Grohg's Culture of Petty Thieves 

Though once suffering the slow, grueling death of several thousand subgenre hyphens, heavy metal seems to be on the mend. With the genre already segmented into countless micro-niches, metal in 2012 is reanimating stitched-together hybrids of subtly distinct but once mutually exclusive parts. Where once purism held reign, death metal and crust-punk comfortably share measures, while doom dirges lift prog-metal's themes.

Enter Raleigh foursome Grohg, the headbanging Dr. Frankenstein responsible for the four-song debut, Culture of Petty Thieves. Building from a foundation of midtempo doom, Grohg borrows liberally from the more spacious moments of melodic death metal, the vocal invective of hardcore punk, and the textural inclinations of more abstract heaviness.

Lyrically, Culture of Petty Thieves reads like a punk primer; religious superstition, greedy corporations and complacent artists all get their share of bandleader and drummer Will Goodyear's bile. Only on "Four Vials" does Goodyear turn introspective, singing "Get dressed in useless armor/ Depressed. Severely altered." That meanderic melodic nod to Opeth serves to highlight the juxtaposition between this hazy interlude and the gruff tracks on either side. "The Artist's Divine Inspiration" injects tech-death guitar bits into lumbering sludge, though "Capital" winds angular riffs into one another, reshaping jagged intervals into blunt-force crossovers. In these, Goodyear's voice is a dry, rasping menace.

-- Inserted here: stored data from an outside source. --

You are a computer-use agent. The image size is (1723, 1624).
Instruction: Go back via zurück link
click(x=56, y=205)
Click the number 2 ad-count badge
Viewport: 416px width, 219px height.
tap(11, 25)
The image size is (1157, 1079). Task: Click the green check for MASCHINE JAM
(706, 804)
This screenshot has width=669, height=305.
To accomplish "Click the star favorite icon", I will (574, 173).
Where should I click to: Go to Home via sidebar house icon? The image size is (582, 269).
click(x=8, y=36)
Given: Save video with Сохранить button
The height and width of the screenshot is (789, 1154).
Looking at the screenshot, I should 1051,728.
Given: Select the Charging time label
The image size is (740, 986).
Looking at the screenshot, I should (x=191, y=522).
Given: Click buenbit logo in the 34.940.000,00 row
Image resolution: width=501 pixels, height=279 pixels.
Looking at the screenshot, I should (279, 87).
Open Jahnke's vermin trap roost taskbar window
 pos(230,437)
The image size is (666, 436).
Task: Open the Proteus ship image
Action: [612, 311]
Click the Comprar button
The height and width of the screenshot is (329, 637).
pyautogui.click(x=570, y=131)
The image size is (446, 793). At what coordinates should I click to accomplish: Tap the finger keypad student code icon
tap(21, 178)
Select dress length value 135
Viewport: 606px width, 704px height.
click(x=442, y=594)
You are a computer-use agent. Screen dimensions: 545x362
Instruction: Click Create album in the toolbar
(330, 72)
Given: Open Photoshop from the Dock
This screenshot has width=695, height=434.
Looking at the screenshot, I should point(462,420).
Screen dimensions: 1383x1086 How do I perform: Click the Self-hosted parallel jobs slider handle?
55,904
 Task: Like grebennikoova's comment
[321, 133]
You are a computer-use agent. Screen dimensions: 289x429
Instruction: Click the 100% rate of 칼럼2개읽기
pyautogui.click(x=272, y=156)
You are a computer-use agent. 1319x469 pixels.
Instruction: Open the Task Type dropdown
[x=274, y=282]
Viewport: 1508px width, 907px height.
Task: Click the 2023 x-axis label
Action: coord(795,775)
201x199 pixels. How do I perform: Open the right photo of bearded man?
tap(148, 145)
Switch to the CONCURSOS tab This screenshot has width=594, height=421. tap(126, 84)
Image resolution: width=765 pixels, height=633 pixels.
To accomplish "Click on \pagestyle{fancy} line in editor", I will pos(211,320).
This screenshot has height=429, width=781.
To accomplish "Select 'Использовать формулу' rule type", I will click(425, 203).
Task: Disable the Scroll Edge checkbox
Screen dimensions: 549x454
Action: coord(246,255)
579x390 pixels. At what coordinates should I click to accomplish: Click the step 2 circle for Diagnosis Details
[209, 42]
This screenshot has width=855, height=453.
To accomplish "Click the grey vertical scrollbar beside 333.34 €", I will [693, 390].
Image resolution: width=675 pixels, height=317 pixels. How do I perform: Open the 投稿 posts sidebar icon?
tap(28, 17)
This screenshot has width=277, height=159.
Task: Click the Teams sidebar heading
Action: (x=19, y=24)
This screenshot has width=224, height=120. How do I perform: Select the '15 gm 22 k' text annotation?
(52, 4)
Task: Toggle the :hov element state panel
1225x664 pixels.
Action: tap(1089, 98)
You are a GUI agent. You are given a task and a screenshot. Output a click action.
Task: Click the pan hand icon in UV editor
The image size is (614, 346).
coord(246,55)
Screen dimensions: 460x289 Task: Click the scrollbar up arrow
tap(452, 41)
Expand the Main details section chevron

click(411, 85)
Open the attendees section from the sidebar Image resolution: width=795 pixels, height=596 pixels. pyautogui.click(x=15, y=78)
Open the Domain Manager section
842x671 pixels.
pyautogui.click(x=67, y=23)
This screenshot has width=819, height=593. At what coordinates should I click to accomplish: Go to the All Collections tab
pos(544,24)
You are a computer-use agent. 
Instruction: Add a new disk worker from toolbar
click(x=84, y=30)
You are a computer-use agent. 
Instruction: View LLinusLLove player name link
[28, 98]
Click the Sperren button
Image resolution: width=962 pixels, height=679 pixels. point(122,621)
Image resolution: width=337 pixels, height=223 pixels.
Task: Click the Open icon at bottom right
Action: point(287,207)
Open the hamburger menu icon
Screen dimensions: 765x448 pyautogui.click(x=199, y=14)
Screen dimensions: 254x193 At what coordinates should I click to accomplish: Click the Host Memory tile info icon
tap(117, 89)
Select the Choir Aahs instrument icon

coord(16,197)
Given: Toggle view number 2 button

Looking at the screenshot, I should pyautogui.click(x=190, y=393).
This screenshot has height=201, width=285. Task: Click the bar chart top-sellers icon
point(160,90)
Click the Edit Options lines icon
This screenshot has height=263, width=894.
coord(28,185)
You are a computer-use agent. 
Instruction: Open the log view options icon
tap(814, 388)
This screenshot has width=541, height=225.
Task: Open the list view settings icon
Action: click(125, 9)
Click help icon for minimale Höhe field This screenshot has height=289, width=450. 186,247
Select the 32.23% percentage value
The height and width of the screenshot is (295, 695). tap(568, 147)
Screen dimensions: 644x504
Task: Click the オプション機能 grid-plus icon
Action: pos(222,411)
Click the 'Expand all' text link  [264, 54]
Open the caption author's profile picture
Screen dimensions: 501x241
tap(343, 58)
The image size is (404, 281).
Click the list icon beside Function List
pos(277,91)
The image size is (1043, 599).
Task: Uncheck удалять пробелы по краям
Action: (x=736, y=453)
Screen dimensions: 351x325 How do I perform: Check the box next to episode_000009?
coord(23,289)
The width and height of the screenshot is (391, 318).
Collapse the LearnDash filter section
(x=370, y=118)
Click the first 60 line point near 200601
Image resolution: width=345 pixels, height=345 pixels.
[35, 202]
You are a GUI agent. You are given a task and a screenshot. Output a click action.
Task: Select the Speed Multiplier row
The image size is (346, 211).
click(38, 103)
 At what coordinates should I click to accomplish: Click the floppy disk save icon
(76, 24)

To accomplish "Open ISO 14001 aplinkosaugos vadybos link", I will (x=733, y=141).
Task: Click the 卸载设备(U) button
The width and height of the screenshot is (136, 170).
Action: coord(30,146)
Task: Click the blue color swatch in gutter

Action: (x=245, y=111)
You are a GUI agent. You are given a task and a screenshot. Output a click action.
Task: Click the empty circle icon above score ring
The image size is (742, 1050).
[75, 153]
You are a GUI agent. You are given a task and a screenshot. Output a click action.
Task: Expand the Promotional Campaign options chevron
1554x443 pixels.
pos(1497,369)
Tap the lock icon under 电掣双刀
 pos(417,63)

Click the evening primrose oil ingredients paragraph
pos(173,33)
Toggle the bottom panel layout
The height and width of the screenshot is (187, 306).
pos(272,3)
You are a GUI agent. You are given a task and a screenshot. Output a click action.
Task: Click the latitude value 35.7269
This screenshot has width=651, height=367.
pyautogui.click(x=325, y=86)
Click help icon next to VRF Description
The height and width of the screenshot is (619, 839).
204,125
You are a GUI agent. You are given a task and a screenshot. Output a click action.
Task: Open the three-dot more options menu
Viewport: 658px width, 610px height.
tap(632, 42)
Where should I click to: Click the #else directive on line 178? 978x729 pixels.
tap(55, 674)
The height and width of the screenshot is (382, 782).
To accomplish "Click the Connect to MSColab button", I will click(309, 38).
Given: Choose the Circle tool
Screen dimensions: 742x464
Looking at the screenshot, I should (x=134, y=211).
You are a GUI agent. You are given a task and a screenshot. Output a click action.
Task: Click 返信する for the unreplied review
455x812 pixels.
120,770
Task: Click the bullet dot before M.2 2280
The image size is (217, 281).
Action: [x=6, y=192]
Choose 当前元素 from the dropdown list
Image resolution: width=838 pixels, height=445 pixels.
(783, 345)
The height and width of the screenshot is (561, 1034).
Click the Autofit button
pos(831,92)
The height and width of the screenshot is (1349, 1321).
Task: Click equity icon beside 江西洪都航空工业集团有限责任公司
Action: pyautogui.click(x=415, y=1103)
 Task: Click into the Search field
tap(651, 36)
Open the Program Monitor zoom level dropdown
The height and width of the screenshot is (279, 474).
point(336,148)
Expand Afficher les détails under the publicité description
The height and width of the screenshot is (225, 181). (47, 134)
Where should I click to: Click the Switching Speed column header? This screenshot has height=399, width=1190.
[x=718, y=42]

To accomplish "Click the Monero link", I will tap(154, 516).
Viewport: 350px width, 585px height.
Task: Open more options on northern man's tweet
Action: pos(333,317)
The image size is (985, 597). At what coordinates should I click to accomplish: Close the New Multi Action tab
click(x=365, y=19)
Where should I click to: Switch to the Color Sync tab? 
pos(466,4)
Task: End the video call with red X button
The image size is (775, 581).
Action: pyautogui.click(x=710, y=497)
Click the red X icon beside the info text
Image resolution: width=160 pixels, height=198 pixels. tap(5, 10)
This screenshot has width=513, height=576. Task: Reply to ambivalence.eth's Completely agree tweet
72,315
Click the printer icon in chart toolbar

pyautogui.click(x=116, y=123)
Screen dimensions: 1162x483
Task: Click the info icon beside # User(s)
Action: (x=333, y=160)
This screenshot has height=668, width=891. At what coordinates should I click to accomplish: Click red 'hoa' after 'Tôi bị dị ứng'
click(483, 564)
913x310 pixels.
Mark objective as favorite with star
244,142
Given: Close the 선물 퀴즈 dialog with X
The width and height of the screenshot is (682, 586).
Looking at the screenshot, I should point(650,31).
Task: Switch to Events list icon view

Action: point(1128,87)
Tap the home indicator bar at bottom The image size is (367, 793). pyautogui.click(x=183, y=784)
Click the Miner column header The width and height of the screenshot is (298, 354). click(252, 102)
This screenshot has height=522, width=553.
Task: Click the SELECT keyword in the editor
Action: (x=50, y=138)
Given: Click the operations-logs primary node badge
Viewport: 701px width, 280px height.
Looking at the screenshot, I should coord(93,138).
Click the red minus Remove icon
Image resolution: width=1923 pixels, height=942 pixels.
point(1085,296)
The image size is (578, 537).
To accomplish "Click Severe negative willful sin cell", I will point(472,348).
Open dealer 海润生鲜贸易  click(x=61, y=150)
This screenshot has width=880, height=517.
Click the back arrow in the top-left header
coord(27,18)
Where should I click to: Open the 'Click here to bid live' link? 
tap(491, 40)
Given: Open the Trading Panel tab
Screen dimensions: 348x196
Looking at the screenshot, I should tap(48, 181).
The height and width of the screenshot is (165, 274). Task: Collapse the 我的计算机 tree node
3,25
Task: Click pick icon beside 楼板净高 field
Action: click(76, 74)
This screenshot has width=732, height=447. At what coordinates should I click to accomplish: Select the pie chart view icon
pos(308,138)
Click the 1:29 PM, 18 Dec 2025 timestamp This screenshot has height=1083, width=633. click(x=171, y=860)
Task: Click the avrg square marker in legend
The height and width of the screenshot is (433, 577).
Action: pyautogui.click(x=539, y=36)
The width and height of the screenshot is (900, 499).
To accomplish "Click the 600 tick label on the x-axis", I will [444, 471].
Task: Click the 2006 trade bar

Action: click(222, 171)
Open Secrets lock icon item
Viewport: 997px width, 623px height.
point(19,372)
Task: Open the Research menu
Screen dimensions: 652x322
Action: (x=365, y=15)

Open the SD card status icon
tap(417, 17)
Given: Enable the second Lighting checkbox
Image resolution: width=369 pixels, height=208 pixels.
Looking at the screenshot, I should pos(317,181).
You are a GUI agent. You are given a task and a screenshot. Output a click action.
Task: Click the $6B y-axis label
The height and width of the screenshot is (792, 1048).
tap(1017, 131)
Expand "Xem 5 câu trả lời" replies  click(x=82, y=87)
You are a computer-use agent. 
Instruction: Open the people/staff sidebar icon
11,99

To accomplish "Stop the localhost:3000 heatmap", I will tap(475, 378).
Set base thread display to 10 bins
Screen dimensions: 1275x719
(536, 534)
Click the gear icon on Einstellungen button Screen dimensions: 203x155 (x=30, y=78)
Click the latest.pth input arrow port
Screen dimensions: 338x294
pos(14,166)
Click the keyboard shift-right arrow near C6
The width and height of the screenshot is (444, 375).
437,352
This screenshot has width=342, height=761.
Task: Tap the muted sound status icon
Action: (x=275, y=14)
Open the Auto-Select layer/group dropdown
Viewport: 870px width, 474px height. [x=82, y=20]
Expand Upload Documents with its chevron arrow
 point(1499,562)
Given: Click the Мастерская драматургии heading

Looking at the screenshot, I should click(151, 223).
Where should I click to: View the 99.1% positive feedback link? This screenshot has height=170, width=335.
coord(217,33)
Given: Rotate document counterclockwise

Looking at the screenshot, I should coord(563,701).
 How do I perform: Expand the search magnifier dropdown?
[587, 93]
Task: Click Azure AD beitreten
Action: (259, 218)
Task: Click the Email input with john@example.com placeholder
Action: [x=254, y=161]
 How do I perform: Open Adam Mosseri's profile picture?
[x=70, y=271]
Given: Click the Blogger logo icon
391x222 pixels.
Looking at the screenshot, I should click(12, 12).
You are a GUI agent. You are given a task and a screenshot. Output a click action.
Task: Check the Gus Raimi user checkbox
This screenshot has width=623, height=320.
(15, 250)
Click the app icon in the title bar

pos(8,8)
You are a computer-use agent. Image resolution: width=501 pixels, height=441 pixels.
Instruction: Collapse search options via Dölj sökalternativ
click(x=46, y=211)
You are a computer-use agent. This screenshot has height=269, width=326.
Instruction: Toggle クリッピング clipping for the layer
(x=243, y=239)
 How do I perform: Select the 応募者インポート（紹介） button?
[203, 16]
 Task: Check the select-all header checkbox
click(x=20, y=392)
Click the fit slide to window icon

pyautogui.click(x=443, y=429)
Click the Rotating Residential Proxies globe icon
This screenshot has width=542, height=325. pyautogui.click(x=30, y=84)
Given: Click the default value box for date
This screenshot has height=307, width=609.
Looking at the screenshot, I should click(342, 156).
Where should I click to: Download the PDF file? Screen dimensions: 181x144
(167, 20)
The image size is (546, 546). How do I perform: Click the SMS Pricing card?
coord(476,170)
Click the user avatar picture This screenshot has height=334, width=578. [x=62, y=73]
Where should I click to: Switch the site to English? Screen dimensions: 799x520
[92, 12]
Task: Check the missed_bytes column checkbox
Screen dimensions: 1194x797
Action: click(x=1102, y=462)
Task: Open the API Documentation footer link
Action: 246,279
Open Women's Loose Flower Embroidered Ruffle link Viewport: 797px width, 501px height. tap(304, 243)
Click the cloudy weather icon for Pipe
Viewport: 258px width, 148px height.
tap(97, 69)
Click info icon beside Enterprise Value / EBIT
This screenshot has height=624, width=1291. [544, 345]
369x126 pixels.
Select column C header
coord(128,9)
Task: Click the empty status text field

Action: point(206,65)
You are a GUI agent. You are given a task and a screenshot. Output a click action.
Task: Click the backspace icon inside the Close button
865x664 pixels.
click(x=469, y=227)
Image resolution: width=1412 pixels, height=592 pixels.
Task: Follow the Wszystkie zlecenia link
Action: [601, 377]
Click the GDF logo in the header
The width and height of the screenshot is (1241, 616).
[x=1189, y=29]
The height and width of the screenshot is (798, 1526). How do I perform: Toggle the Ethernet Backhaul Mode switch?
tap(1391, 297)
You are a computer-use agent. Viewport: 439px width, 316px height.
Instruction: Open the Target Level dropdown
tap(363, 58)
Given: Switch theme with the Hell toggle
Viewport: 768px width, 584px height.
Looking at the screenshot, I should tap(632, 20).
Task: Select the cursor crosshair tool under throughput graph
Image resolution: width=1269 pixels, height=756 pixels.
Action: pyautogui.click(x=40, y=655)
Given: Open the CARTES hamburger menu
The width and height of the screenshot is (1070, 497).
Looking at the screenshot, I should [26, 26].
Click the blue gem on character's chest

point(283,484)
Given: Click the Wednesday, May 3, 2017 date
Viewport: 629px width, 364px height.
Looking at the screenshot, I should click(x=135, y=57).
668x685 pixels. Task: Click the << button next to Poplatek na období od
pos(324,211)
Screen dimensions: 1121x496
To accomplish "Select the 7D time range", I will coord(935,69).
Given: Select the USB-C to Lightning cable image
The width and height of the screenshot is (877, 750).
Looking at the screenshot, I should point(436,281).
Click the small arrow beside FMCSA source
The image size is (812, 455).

The quartet responsible for Culture is Grohg's third lineup, featuring the consistent rhythm section of Goodyear and bassist Mark Connor, accompanied by The Kickass guitarist Andy Townsend and electronics whiz Cory McDonald. Three guitarists—the Love Language's Stu McLamb and BJ Burton, and Here Lies... leader Craig Hilton—have come and gone since the band's October unveiling. Those varied backgrounds bridged pleasantry and brutality, inarguably contributing to the stylistic patchwork heard here. But the consistency of Culture is the product of a clear vision, open to influence but committed to its purpose. The creature's alive; now, we get to see what spectacular havoc it might wreak.

  • The creature's alive; now, we get to see what spectacular havoc it might wreak. (self-released)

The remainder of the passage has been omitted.